Histoire de se faire une idée d’à quel point l’Allemagne a besoin du leadership français pour oser donner de l’armement à l’Ukraine, il suffit de regarder le top 10 des fournisseurs. Ces chiffres ont leurs limites : beaucoup d’estimations, des volumes pas toujours très transparents, le brouillard classique de la guerre. Mais ils donnent un ordre de grandeur. On note qu’au passage, on oublie les livraisons de chars des Européens de l’Est, notamment les Polonais, qui en avaient livré plus de 200… depuis un an ; on oublie les Challenger 2 britanniques et les autres fournisseurs de Leopard 2, notamment la Suède, pays de 10 millions d’habitants qui a livré plus que la France.

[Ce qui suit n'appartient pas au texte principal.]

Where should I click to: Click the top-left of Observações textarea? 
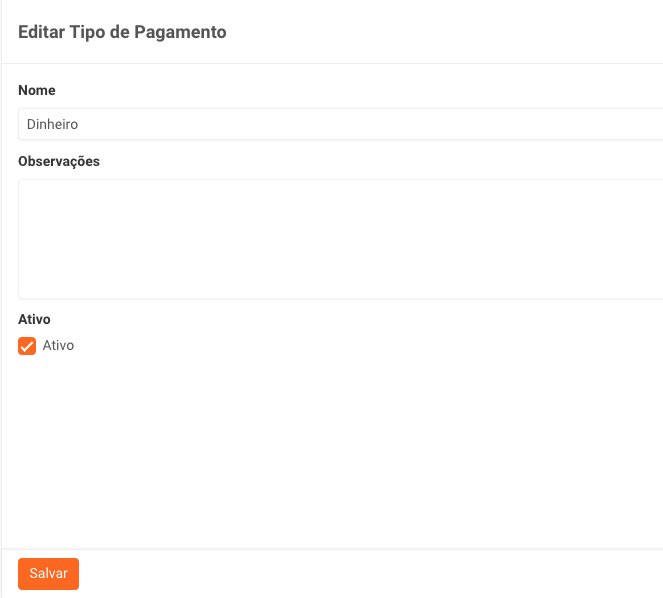30,190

Sur un autre système critique, l’Allemagne a livré une batterie sol-air Patriot un mois avant que les Français et les Italiens ne fournissent un SAMP/T.
Ce n’est pas un jugement de valeur, ni un reproche. Ce sont juste des faits.
Et alors ?
Bon, les collègues du Canard sont des dindes. C’est pas bien grave, après tout. Mais j’avoue ne pas trop encaisser qu’on s’approprie mon travail, qui était sourcé, maîtrisé, carré… pour en faire un gros tas de n’importe quoi. Le journal saccage sa réputation, déjà pas bien glorieuse sur les sujets militaires. Ca, c’est leur problème. Mais ici, il saccage aussi la mienne. Plusieurs de mes sources ont réagi au post de cet article sur X/Twitter. Sur le réseau social, le Canard a même eu le droit à une « community note » pour préciser un propos approximatif. Il faut dire que le community manager, maladroit, a repris une citation ajoutée par mes chers confrères d’un officier qui visiblement ne connait pas grand chose au sujet, pour faire une remarque aussi couillon.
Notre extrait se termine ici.